Implement the evaluation loop

# @title Implement the evaluation loop

# @markdown ##### This function runs the agent in the environment for a number of episodes, without allowing it to learn, in order to evaluate it.

# @markdown ##### *Double-click* to inspect the `evaluate` function.

def evaluate(environment: dm_env.Environment,
             agent: acme.Actor,
             evaluation_episodes: int):
  """
  Helper function to run evaluation loop

  Args:
    environment: dm_env
      Used to generate trajectories.
    agent: acme.Actor
      For selecting actions in the run loop.
    evaluation_episodes: Integer
      Number of episodes for which evaluation loop is to be run for.

  Returns:
    frames: List
      Log of environment state for each time step.
  """
  frames = []

  for episode in range(evaluation_episodes):
    timestep = environment.reset()
    episode_return = 0
    steps = 0
    while not timestep.last():
      frames.append(environment.plot_state(return_rgb=True))

      action = agent.select_action(timestep.observation)
      timestep = environment.step(action)
      steps += 1
      episode_return += timestep.reward
    print(
        f'Episode {episode} ended with reward {episode_return} in {steps} steps'
    )

= = = = = = =

→ **What you will do**:
- 1) From the evaluation-loop code, reproduce the passage that begins at the words "Helper function to" and stops after the words "the run loop.".
- 2) In the evaluation-loop code, what is the evaluate function described as doing?

→ **Stored data**:
= = = = = = =

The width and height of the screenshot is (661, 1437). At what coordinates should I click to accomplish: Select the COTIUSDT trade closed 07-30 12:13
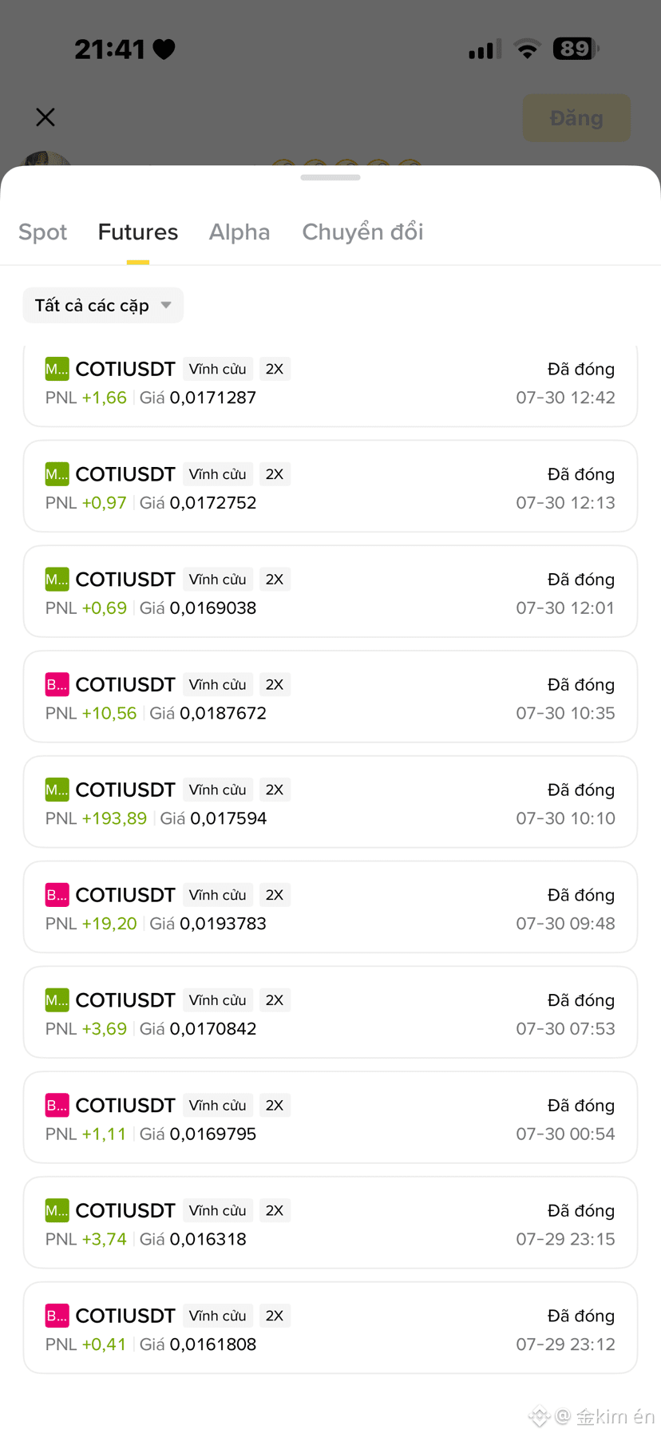click(331, 486)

= = = = = = =

→ **Results for each task**:
- 1)
Helper function to run evaluation loop

  Args:
    environment: dm_env
      Used to generate trajectories.
    agent: acme.Actor
      For selecting actions in the run loop.

- 2) It runs the agent in the environment for a number of episodes, without allowing it to learn, in order to evaluate it.